• **Alıntı**:
▼

Emsal Mahkeme Kararı İstanbul Bölge Adliye Mahkemesi 16. Hukuk Dairesi 2021/985 E. 2023/145 K. 02.02.2023 T.

Görüntülediğiniz mahkeme kararı henüz kesinleşmemiştir. Yararlı olması amacıyla eklenmiştir.

T.C.
İSTANBUL
BÖLGE ADLİYE MAHKEMESİ
16. HUKUK DAİRESİ
T Ü R K M İ L L E T İ A D I N A
İ S T İ N A F K A R A R I
DOSYA NO: 2021/985 Esas
KARAR NO: 2023/145
İNCELENEN KARARIN
MAHKEMESİ: İSTANBUL 13. ASLİYE TİCARET MAHKEMESİ
TARİHİ: 15/09/2020
NUMARASI: 2018/1112 2020/317
DAVANIN KONUSU: İtirazın İptali (Ticari Nitelikteki Hizmet Sözleşmesinden Kaynaklanan)

▲

• **Amaç a**: Listede "BY-NC-ND (170, 515)" içeren satırla açılıp "Niet akkoord (91, 850)" içeren satırla kapanan bölümde "INTERN" ifadesini "EXTERN" olarak yeniden adlandırıp, geri kalan her şeyi olduğu gibi bırakarak yalnızca bu satırları yazar mısınız?
Alıntı ile liste birbirinden bağımsız malzemelerdir.

Öğelerin nerede göründüğüne dair girdiler:
▼

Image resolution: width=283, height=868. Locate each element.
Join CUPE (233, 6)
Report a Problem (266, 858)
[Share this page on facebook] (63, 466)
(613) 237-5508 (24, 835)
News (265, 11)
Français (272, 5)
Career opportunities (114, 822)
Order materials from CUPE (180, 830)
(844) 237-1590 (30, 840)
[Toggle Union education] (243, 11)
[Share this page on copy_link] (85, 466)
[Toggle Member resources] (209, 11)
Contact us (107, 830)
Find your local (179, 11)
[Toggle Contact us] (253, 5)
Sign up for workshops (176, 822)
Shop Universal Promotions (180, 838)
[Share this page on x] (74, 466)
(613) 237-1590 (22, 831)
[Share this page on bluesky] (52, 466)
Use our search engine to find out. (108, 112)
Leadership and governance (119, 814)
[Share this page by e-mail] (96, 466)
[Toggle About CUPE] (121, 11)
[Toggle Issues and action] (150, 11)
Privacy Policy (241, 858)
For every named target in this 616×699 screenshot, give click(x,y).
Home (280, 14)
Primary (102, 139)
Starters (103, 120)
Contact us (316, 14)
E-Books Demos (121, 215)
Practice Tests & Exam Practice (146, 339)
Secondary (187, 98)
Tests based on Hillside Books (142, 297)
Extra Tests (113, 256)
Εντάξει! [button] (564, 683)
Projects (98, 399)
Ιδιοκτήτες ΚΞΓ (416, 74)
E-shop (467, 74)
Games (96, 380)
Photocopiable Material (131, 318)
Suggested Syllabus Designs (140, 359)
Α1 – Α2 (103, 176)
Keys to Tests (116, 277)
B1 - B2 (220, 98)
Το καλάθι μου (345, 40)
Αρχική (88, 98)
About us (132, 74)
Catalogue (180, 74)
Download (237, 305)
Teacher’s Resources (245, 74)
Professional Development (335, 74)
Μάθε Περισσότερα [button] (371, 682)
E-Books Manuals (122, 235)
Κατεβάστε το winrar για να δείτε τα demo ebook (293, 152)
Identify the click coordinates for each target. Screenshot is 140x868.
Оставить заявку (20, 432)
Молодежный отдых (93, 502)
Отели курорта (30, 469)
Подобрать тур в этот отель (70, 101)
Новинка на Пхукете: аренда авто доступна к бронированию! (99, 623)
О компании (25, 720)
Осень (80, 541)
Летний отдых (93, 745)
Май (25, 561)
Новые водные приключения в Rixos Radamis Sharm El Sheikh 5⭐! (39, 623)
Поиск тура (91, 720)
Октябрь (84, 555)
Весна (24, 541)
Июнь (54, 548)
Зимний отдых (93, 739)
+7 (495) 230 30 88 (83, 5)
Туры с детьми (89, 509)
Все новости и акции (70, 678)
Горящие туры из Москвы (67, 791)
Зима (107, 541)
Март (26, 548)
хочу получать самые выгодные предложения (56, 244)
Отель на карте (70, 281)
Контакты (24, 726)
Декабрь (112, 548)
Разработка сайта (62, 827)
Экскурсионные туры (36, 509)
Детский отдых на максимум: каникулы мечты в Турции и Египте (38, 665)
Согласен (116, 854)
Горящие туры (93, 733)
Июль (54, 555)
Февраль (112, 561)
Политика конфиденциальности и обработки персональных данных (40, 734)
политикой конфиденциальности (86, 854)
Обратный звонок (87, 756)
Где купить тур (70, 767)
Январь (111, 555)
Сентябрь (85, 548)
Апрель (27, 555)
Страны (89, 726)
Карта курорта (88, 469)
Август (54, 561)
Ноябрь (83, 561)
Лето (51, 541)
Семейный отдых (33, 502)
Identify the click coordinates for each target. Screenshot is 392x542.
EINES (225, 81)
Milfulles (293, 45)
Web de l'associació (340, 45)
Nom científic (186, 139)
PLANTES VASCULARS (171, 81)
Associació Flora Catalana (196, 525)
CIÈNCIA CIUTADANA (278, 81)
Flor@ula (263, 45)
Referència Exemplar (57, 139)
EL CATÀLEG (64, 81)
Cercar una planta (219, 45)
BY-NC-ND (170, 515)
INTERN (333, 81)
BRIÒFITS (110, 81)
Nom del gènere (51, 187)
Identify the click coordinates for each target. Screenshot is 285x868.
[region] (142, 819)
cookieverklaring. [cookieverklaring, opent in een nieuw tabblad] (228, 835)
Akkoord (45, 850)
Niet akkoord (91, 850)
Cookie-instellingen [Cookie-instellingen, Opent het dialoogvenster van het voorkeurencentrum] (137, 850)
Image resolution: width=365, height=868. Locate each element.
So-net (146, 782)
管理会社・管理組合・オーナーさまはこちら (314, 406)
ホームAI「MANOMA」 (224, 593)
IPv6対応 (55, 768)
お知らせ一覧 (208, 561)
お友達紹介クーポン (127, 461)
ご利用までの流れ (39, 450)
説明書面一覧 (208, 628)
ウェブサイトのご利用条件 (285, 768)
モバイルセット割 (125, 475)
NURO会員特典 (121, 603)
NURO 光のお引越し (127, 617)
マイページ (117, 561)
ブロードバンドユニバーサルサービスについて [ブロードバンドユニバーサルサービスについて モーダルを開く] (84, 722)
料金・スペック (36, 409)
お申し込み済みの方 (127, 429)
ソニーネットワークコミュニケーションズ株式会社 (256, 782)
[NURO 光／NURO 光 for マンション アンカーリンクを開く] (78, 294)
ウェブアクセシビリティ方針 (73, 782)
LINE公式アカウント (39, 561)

▲

• **Amaç b**: Alıntının tamamını hiçbir değişiklik yapmadan baştan sona yazar mısınız?

• **Tam çıktı a**:
BY-NC-ND (170, 515)
EXTERN (333, 81)
BRIÒFITS (110, 81)
Nom del gènere (51, 187)
Identify the click coordinates for each target. Screenshot is 285x868.
[region] (142, 819)
cookieverklaring. [cookieverklaring, opent in een nieuw tabblad] (228, 835)
Akkoord (45, 850)
Niet akkoord (91, 850)

• **Tam çıktı b**:
Emsal Mahkeme Kararı İstanbul Bölge Adliye Mahkemesi 16. Hukuk Dairesi 2021/985 E. 2023/145 K. 02.02.2023 T.

Görüntülediğiniz mahkeme kararı henüz kesinleşmemiştir. Yararlı olması amacıyla eklenmiştir.

T.C.
İSTANBUL
BÖLGE ADLİYE MAHKEMESİ
16. HUKUK DAİRESİ
T Ü R K M İ L L E T İ A D I N A
İ S T İ N A F K A R A R I
DOSYA NO: 2021/985 Esas
KARAR NO: 2023/145
İNCELENEN KARARIN
MAHKEMESİ: İSTANBUL 13. ASLİYE TİCARET MAHKEMESİ
TARİHİ: 15/09/2020
NUMARASI: 2018/1112 2020/317
DAVANIN KONUSU: İtirazın İptali (Ticari Nitelikteki Hizmet Sözleşmesinden Kaynaklanan)